The forkhead box-F1 (FOXF1) transcription factor plays a key role in regulating embryonic development. Foxf1−/− embryos exhibited defects in extraembryonic mesoderm development and died by day 8 post coitum (dpc) (9). On account of the lethal consequences of a complete loss of Foxf1 alleles, Foxf1+/− mice have been studied extensively for deciphering Foxf1 function. Haplo-insufficiency in Foxf1+/− mice resulted in various abnormalities in the mesenchyme of lung, liver, gallbladder, esophagus, and trachea (10-12). In humans, genome-wide array analysis of prostate cancer showed that FOXF1 mRNA expression was downregulated in tumors compared to normal prostate, providing a clue that FOXF1 may behave as a tumor suppressor gene (13).
In this study, we report that FOXF1 expression is aberrantly silenced in breast cancer through epigenetic mechanisms, and demonstrate that FOXF1 exerts tumor suppressor activity. Restoration of FOXF1 expression in breast cancer cells suppresses cell growth and tumorigenicity, whereas silencing of FOXF1 expression in FOXF1-expressing breast cancer cells by siRNA results in an increase in DNA rereplication, a sign of a defect in the stringent control of DNA replication. Therefore, we have identified FOXF1 as a putative tumor suppressor gene that is frequently epigenetically inactivated in breast cancer.
The Oncomine's Cancer Microarray Database (14) was used to perform in silico analysis of the FOXF1 gene expression in cancer versus the normal counterpart tissue.
We obtained the genomic DNA sequence, including the upstream promoter sequence, of FOX1 gene from the GenBank Database of the National Center of Biotechnology Information (15). We identified the CpG-rich region at the FOXF1 gene locus by using the criteria and algorithm of online CpG Island Searcher (16).
Immortalized, nontumorigenic human mammary epithelial cells (HBL100) and ten breast cancer cell lines (obtained from the American Type Culture Collection) were cultured according to the ATCC online instructions. Mammary organoids were prepared from reduction mammoplasty specimens of normal women as previously described (17).
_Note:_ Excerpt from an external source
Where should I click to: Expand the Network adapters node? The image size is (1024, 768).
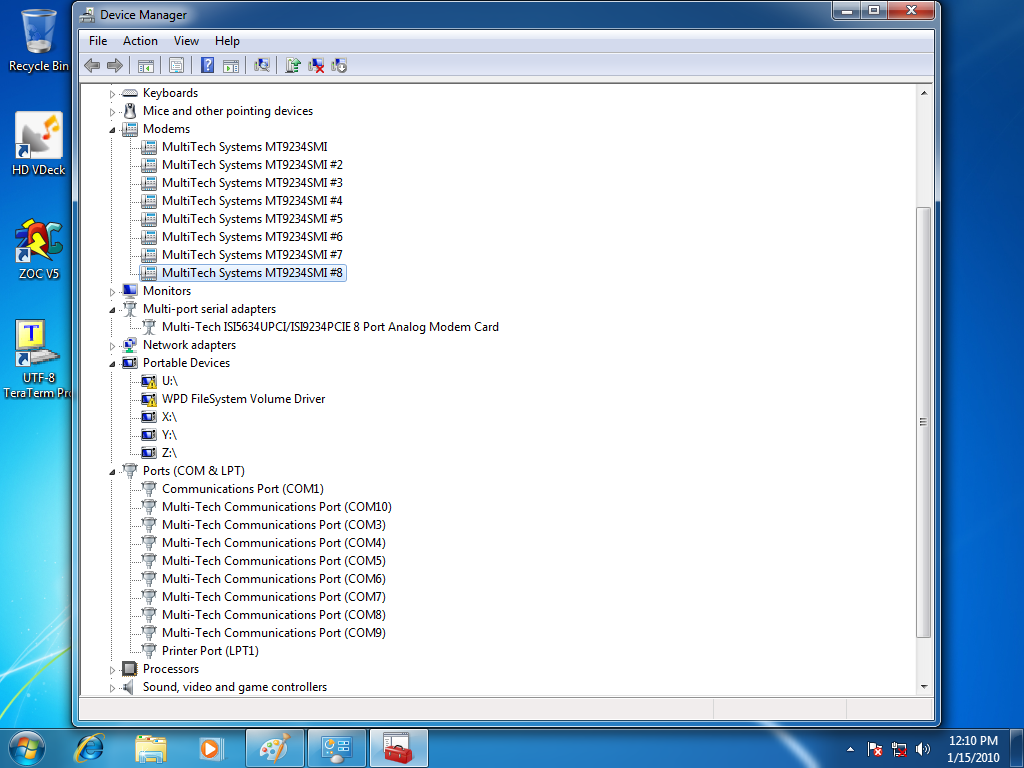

We obtained fresh reduction mammoplasty specimens and frozen primary breast cancer samples from the Department of Pathology at the Johns Hopkins Hospital (Baltimore MD). All of human tissue specimens in this study were processed and used with prior approval from the JH Institutional Review Board.
Bisulfite modification of genomic DNA and methylation-specific PCR (MSP) amplification were performed as previously described (18, 19). The sequence information for MSP primers is provided in the Supplemental Experimental Procedures. Bisulfite sequencing analysis of the FOXF1 promoter was performed as previously described (19) by using a pair of external primers (primer sequences are available on request).
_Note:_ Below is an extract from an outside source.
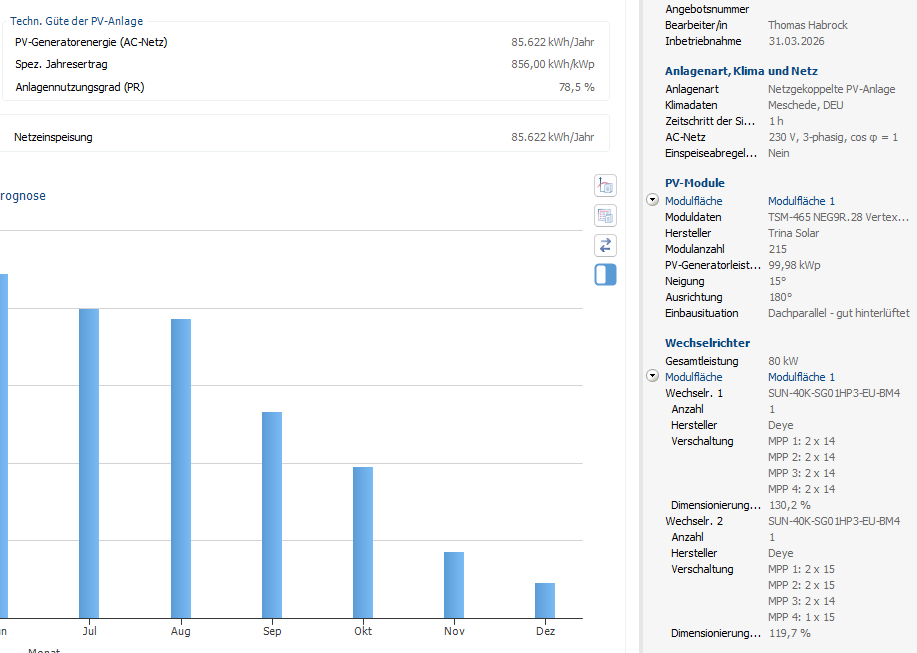Select 'Modulfläche 1' value under Wechselrichter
Detailed methods are provided in the Supplemental Experimental Procedures.
Breast cancer cell lines were treated with the regimen as previously described (19).
The immunohistochemical (IHC) analysis was performed using the avidin-biotin-peroxidase complex (ABC) method with the anti-FOXF1 antibody (Aviva antibody Corporation). See the Supplemental Experimental Procedures for details.
Comparison of clinicopathologic characteristics of invasive ductal carcinoma patients with methylation status of FOXF1 gene, and the association between FOXF1 methylation and FOXF1 protein expression was subjected to χ2 analysis using the SPSS system (version 11.5 for windows; SPSS Inc.). The Student's t-test was used to analyze the significance of difference between two groups of data. P < 0.05 was regarded as statistically significant.
Full-length cDNA fragments for FOXF1 gene were obtained by RT-PCR of RNA from normal mammary organoids and cloned into the pGEM-T-Easy vector (Promega). Sequence confirmed FOXF1 cDNA was subcloned into the pcDNA3.1 (−) vector (Invitrogen) with the haemagglutinin (HA)-tag coding sequence.
Details are provided in the Supplemental Experimental Procedures.
At 24 h after transfection, transfected cells were plated in 6-well plates at a density of 6,000-12,000 cells/well in complete medium containing 0.3-0.6 mg/ml geneticin (G418). After 2-3 weeks, colonies were fixed and then stained with 0.1% crystal violet. Unbound dye was washed out with water. Bound dye was then eluted with 10% acetic acid, and quantitated by measuring the absorbance at 590 nm.
Detailed procedures are provided in the Supplemental Experimental Procedures.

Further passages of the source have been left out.